## Source text
::::::::

A string literal is a sequence of characters enclosed in quotes, single quotes, double quotes, or triple quotes.

We use a string literal to represent a string value.

In [None]:
'a'       # a string literal enclosed in single quotes

In [None]:
"hello"    # string literal enclosed in double quotes

In [None]:
# string literal enclosed in triple quotes

'''I can have as many lines
as I want in a string literal
enclosed in triple quotes.'''

In programming, we store values in variables. We use assignment statements to assign values to variables.

If we assign a string to a variable, we create a string variable.

In [None]:
char = '$'
word = 'python'
sentence = 'I love Python'
paragraph = '''I can have as many lines
as I want in a string literal
enclosed in triple quotes'''

We can check the variable type using the function `type`. The data type of strings is a string or str for short.

In [None]:
type(char)

In [None]:
type(paragraph)

As you may know, there is no difference of using double or single quotes with string literals.

Only the usage of triple quotes is different -- we use them for string literals that are typed on several lines. Strings with triple quotes are used as docstrings to document code ([See Docstrings](https://peps.python.org/pep-0257/#what-is-a-docstring)).

Also, you need to remember that surrounding quotes present in a string literal are not the parts of the string value -- they are used as delimiters (they indicate the boundary of the string literal) for parsing the code by the Python interpreter.

For example, the string literal `'hello'` has the value `hello`.

 We can usually substitute single quotes with double quotes without affecting the code if the closed quote is the same as the open quote. However, in some cases, when we can combine single quotes with double quotes, it may affect the code.

In [None]:
print("Hello, John! What's up?")

If we substitute the double quotes with single quotes, we get an error.

In [None]:
print('Hello, John! What's up?')

##Escape Sequences

The issue with a string literal arises when the string literal has certain characters such as a quotation mark or apostrophe. To resolve this issue, we use the escape character `\` called a backslash. When a backslash is combined with the characters in a string literal, it changes the meaning of some string characters.

::::::::

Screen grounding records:
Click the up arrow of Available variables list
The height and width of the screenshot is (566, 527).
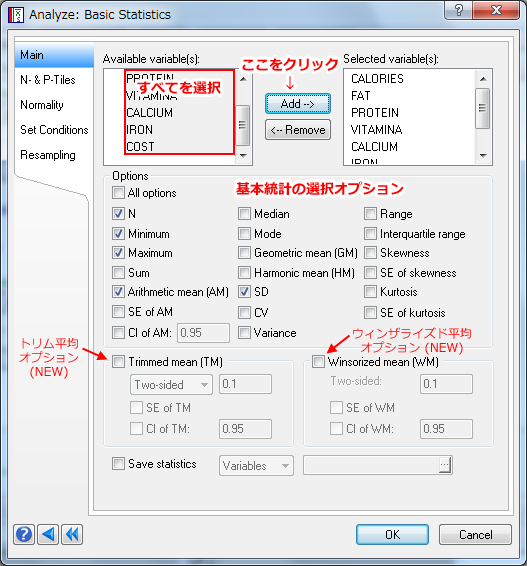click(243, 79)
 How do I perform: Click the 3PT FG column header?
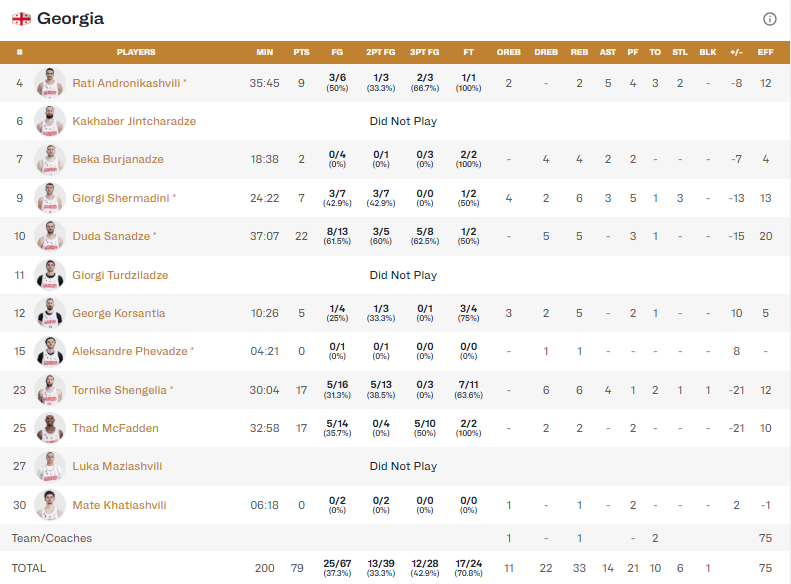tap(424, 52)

::::::::

## Directions
1. In the Python strings tutorial, what is the short name for the data type of strings?
2. Render every line of the screen grounding records as a Markdown table with the columns Row and Line. Skip blank lines and leave the pictures out.

## Replies
1. str

2.
| Row | Line |
|---|---|
| 1 | Click the up arrow of Available variables list |
| 2 | The height and width of the screenshot is (566, 527). |
| 3 | click(243, 79) |
| 4 |  How do I perform: Click the 3PT FG column header? |
| 5 | tap(424, 52) |